Consanguineità, discendenza, nazionalità sono d’altronde tutti costrutti che si intersecano con la questione centrale al caso di Denny Mendez, quella della razza degli italiani. Questione che, con l’edizione 2019 del concorso, ci viene riproposta in tutta la sua attualità dai post svalutanti e denigratori sulla finalista Sevmi Fernando, in una disorientante dinamica di assonanze tra passato e presente, vecchi e nuovi media. Sul corpo della reginetta, allora come ora, viene tracciata la linea del colore, ritrovando quel solco di memoria fascista che, in nome della bianchezza degli italiani, consente di differenziare e ordinare gerarchicamente popolazioni e identità. In questo senso il posto di Denny non è sul podio, bensì codificato in un immaginario orientalista di matrice coloniale, che la canonizza come “venere nera”, “gazzella di Santo Domingo” – espressioni usate per apprezzarne la bellezza. Si tratta di un immaginario che popola le pagine patinate di quegli anni e che intreccia genere e alterità attraverso categorie precise, tra le quali spicca quella della donna esotica, oggetto di conquista, bellezza selvaggia da domare, fiera (altera e animale) che spaventa e attrae. Ecco dunque, che delegittimando quel titolo di Miss, in quanto non rappresentativo della bellezza italiana, si rimarca una linea del colore che occorre per differenza a definire la razza nazionale e a subordinare ciò che italiano non è e non deve essere.
In un Paese in cui l’eterogeneità somatica e culturale della popolazione si interseca con l’irrisolta questione del Mezzogiorno, foriera di laceranti forme di discriminazione verso i meridionali, la linea del colore articola un repertorio di immagini e costrutti funzionale a riscriverne l’identità nazionale. Sono esercizi di stile sulla razza messi in opera in un contesto, nazionale ma anche europeo, nel quale la valenza politica di tale categoria è censurata sia dal dibattito pubblico che accademico.
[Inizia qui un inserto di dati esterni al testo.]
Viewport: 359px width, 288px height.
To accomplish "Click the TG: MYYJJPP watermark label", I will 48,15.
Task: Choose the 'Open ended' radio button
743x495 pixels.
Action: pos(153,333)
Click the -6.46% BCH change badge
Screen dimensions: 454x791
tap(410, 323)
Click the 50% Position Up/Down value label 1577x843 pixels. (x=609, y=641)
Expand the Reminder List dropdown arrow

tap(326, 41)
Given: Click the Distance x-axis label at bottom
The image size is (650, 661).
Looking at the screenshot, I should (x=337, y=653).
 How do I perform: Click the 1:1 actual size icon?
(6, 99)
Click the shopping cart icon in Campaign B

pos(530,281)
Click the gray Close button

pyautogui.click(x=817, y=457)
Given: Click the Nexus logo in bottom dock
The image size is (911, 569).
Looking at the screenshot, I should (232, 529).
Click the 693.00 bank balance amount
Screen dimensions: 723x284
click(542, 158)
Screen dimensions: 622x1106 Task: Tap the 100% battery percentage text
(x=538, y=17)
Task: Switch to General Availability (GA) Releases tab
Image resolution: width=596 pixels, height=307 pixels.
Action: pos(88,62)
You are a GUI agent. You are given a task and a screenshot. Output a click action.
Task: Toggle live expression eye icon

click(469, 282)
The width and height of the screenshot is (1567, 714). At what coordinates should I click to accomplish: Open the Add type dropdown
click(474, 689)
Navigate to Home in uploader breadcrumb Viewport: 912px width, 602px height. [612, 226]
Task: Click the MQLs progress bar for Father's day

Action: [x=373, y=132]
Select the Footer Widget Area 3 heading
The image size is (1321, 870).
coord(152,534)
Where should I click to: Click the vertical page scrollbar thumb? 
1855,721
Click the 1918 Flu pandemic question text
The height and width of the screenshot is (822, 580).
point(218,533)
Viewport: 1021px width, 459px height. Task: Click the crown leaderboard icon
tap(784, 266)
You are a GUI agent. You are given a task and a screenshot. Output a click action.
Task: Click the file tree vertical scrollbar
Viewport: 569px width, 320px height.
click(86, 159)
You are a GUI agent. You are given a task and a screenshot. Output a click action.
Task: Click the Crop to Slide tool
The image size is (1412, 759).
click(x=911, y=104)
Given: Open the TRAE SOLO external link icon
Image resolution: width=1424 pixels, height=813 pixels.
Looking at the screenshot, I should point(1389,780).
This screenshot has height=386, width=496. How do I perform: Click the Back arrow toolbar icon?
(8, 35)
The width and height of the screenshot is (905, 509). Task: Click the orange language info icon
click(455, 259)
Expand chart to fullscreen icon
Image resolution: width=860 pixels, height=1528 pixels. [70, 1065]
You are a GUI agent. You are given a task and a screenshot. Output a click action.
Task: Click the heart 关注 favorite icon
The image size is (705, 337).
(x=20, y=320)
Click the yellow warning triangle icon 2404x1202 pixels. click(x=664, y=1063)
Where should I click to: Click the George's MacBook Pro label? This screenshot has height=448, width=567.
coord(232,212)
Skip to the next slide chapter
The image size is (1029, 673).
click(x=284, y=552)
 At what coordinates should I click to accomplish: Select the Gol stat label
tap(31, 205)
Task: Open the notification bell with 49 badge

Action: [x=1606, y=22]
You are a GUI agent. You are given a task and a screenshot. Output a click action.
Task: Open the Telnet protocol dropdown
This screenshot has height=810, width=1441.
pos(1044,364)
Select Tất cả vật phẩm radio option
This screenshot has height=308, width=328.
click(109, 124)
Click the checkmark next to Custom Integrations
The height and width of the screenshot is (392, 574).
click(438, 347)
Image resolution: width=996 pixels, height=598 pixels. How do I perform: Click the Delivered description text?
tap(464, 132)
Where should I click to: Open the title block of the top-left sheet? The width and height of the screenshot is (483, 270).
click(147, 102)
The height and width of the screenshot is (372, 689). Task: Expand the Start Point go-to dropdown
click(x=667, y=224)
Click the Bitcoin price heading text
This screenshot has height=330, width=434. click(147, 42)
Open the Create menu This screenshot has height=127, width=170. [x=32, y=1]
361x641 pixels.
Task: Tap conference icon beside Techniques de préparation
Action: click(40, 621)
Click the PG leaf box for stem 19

Taciuta ma produttiva, la questione razziale e la differenziazione gerarchica che ne consegue continuerà a operare in maniera pericolosamente sempre più esplicita, sino a permeare il linguaggio e le pratiche quotidiane nell’Italia del presente.
La memoria con il caso di Denny Mendez si costruisce, dunque, seguendo traiettorie crescenti, per cui più che tenere vivo un ricordo che rischia di affievolirsi, con il trascorrere del tempo costatiamo i tratti aumentati e aggravati della questione razziale in Italia, assieme al perdurante, rigido disconoscimento di quale sia la sua effettiva, composita popolazione.